Susan Granger’s review of “Take Shelter” (Sony Pictures Classics)
This bizarre psychological thriller revolves around a man suffering from premonitions of disaster who systematically destroys his life when he starts to believe that the end of days in imminent. Curtis LaForche (Michael Shannon) seems like an ordinary Ohio construction worker. He’s a loving husband to his devoted wife, Samantha (Jessica Chastain), and attentive father to his hearing-impaired six year-old daughter, Hannah (Tova Steward), who is awaiting a cochlear implant.

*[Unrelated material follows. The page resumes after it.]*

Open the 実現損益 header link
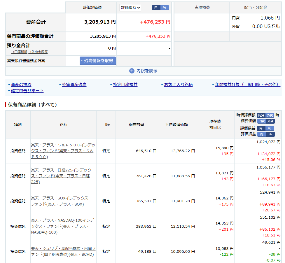Screen dimensions: 285x263 202,8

But then he begins to have delusions of doom: amid rustling leaves, ominous flocks of birds gather in strange formations in the sky and storm clouds hang heavy with horrifying portents of disaster. Usually laconic, he’s plagued by persistent nightmares and hallucinations in which he’s attacked by the family dog or nameless, faceless adversaries.
Intolerant and unable to communicate the source of his supernatural, apocalyptic visions and rising dread, he briefly considers evidence that he might be mentally ill, since his mother (Kathy Baker) was diagnosed with paranoid schizophrenia when she was his age and has remained confined in an assisted-living facility ever since.
Determined to save his family, Curtis takes out a risky bank loan to expand the subterranean storm shelter in back of his house, ‘borrowing’ his employer’s heavy equipment on a Saturday and enlisting the help of a dubious co-worker/friend (Shea Whigham). Eventually, he convinces his wife and daughter to move into that underground bunker for safety, seeking salvation from annihilation through isolation.
Writer/director Jeff Nichols (“Shotgun Stories”), working with cinematographer Adam Stone and Hydraulx for visual effects, makes the weather and topography of America’s heartland an integral part of the apocalyptic family drama, arousing the free-floating anxiety and pervasive economic insecurity that dominates people’s minds these days – and not only in Midwestern America.
Michael Shannon delivers an anguished, intensely realistic performance, complemented by another memorable turn from Jessica Chastain (“Tree of Life,” “The Help”) for whom 2011 has been a break-through year.
On the Granger Movie Gauge of 1 to 10, “Take Shelter” is a relentlessly sinister 7, filled with an eerily ambiguous sense of unease.